Ao
longo da minha vida profissional tive algumas atitudes que, certas ou erradas,
foram originais.
Nem
sempre foram bem aceites, que Portugal não prima por aceitar algo fora dos canones
convencionais. E, convenhamos, não será muito cordato que um novato quebre
regras. Nem inconsequente.
Mas
quando estamos convictos das nossas razões os argumentos que nos apresentem têm
que ser muito convincentes para nos demover.
Eu
era muito novato, pelo que a história tem já muitos anos. Mas nessa minha
inexperiência algum crédito me fora dado para ser incluído na principal equipa
e colocado a fazer os trabalhos de maior responsabilidade e rigor.
Num
desses trabalhos foi-me pedido que com a minha câmara captasse uma fotografia
impressa, re-enquandrando-a.

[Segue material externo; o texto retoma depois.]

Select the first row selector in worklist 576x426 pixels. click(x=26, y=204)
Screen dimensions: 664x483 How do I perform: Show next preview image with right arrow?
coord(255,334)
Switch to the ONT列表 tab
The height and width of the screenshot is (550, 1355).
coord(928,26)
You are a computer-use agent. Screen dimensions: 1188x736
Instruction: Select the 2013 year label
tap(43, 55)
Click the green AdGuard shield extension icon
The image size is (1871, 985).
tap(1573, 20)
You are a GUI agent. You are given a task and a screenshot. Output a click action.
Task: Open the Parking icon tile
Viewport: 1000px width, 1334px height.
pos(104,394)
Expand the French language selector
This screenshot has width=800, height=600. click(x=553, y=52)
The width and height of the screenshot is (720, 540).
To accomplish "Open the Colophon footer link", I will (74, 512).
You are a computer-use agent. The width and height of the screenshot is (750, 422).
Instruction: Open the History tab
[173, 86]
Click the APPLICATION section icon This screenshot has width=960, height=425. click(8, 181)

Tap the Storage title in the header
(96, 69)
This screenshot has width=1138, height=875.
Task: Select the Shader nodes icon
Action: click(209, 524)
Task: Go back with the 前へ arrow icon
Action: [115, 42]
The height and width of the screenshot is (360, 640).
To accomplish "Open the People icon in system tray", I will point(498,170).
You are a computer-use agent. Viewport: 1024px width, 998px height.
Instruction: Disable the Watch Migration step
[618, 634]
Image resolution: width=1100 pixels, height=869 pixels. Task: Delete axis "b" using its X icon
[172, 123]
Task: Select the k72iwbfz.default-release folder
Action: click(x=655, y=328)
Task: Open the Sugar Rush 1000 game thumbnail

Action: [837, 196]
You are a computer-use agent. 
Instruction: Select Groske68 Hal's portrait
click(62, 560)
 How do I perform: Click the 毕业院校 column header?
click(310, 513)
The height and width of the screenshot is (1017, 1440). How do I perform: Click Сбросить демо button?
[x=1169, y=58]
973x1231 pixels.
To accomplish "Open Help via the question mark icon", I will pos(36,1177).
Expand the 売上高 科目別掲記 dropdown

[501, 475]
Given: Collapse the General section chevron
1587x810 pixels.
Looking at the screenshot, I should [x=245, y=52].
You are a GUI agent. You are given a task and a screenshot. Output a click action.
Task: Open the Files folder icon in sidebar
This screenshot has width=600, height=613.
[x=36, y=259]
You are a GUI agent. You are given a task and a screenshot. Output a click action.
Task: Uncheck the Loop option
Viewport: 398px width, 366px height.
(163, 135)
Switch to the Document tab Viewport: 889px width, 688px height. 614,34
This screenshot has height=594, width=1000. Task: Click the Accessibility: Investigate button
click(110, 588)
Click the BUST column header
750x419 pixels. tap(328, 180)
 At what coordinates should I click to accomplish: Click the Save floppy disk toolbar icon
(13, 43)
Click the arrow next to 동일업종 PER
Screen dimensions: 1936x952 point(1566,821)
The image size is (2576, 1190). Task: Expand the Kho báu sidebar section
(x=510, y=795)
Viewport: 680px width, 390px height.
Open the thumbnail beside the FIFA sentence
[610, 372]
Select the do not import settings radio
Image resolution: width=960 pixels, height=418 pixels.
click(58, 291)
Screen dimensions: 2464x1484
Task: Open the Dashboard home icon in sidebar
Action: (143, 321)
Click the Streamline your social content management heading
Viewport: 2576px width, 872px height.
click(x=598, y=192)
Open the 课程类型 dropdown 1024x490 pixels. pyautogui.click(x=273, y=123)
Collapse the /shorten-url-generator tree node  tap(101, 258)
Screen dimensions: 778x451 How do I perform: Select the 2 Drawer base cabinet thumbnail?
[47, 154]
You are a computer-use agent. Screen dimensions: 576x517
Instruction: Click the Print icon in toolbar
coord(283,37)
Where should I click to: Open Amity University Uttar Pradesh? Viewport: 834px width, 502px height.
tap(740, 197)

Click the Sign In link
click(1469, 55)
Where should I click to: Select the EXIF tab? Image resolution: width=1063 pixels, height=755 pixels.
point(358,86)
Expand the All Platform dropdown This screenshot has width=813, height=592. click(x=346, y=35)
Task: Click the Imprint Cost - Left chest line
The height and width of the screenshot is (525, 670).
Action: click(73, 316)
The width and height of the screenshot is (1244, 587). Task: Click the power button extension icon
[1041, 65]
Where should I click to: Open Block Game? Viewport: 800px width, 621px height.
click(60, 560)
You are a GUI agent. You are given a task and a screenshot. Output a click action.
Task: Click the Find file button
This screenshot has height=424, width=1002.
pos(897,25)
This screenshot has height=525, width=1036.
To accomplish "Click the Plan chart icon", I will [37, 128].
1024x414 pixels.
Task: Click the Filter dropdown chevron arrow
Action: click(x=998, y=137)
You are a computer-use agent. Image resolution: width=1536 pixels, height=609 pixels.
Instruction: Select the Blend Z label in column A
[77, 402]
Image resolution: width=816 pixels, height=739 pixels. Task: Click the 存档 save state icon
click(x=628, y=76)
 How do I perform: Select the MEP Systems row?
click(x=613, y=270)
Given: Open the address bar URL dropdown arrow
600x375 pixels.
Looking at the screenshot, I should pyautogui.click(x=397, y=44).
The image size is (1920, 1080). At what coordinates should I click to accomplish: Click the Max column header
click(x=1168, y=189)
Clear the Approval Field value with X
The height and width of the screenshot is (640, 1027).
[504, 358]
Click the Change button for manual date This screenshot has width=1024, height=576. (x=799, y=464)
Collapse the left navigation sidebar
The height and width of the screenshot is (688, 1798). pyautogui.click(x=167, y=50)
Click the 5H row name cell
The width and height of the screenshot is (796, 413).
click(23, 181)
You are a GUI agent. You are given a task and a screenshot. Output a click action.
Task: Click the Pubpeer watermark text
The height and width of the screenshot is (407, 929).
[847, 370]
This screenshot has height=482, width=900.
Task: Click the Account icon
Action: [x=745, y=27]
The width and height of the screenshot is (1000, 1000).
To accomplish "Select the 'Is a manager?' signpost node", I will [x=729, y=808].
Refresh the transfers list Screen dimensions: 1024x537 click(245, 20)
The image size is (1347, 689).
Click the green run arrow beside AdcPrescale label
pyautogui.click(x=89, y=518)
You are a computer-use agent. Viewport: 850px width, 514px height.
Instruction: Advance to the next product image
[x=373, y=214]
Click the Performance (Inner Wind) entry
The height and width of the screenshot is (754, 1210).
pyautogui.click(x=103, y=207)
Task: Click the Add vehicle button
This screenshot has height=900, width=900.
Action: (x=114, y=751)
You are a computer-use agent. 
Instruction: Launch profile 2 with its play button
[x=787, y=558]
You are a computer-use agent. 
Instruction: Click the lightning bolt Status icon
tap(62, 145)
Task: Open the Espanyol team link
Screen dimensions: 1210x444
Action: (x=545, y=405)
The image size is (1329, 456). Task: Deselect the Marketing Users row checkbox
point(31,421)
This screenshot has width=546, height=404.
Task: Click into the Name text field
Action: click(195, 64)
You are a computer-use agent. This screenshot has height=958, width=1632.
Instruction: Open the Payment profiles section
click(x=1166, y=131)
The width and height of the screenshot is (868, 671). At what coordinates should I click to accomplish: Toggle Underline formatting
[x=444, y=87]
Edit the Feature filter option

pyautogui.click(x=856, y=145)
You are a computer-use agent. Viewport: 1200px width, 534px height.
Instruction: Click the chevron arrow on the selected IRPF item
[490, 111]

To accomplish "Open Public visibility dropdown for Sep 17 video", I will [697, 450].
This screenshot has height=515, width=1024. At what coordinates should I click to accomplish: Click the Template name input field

Reconheci a fotografia e o autor: Man Ray. E o
trabalho que fazíamos não era uma análise ao autor nem ao seu trabalho. A
fotografia seria usada tão só como um elemento do trabalho que fazíamos, sendo
que iria ser truncada selvaticamente.
Recusei.
Ou, se se preferir, cometi o sacrilégio, único, de me recusar a cumprir uma
ordem de um realizador.
E
argumentei: não tínhamos nós o direito de truncar, adulterar, subverter, um
trabalho de autor, tanto mais que os créditos não seriam atribuídos a quem de
direito. E se Man Ray tinha feito aquela fotografia, com aquele enquadramento,
proporções e contrastes, não tínhamos nós o direito de o deturpar.
A
discussão foi feroz. Tanto o realizador como o sénior de câmaras vieram à
conversa, o primeiro a dizer que era assim que ele queria e teria que ser
feito, o segundo a tentar fazer-me ver que a vontade do realizador é sacrossanta
e tem que ser cumprida.
Entendi
que não e mantive-me na minha. Teimoso é o meu nome do meio e entendia que
tinha razão.
Ao
fim de um pedaço, o responsável da área técnica mandou afastar-me dos
trabalhos, sendo substituído por outro operador. E lá destruíram o trabalho
criativo de Man Ray. Mas não com a minha colaboração ou cumplicidade.
Durante
mais de seis meses estive afastado daquele posto de trabalho, meio de castigo,
meio como forma de evitar que repetisse a gracinha de não respeitar ordens de
um realizador, mesmo que fosse para preservar a integridade de uma obra de arte.
Ainda
hoje entendo que tinha razão. A minha juventude de então não estava enganada,
nem nos motivos nem nos métodos. O trabalho de autor não pode, sejam quais
forem as razões usadas (excepto a análise ou critica) ser deturpado, aviltado,
subvertido. Seja na fotografia, na pintura, na música, na literatura, no cinema…
Passados
muitos anos, o realizador em questão, e numa conversa num momento de pausa de
um outro trabalho que fazíamos juntos, recordou o episódio. E disse-me que,
apesar de eu ter razão, o trabalho não poderia ter sido posto em causa. E que
eu deveria ter acatado as instruções, protestando de seguida. Menos ainda vindo
de um novato.
Sorri
e não contestei. Mas, cá por dentro, não mudei uma virgula: Novato ou não, o
trabalho de um autor não pode ser adulterado.
O
que esta fotografia tem a ver com esta história?
Que
é frequente que eu, confrontado com um trabalho arquitectónico, fico na dúvida
se devo ou posso assim o truncar, mostrá-lo parcialmente, excluindo a parte do
todo, fazendo com o meu enquadramento um outro pedaço da realidade que vivemos.
A
única justificação que me dou, nem sempre aceite por mim, é que a arquitectura,
para além do todo, é para ser vivida em cada pedaço, de acordo com o local em
que nos encontramos e a utilização que lhe estamos a dar no momento. E que o
todo raramente é feito para ser apreciado ou usufruído como tal.
Uma
fotografia de um detalhe arquitectónico no lugar de truncar, evidencia o que o
seu autor criou, estando a dar-lhe os créditos que raramente lhe são atribuídos.
Não
sei quem concebeu a estação de Roma-Areeiro, em Lisboa. Mas aqui fica o meu
reconhecimento por esse trabalho e uma feliz conjugação forma-função, dadas as
condicionantes impostas pelo dono da obra e o local onde foi implantada.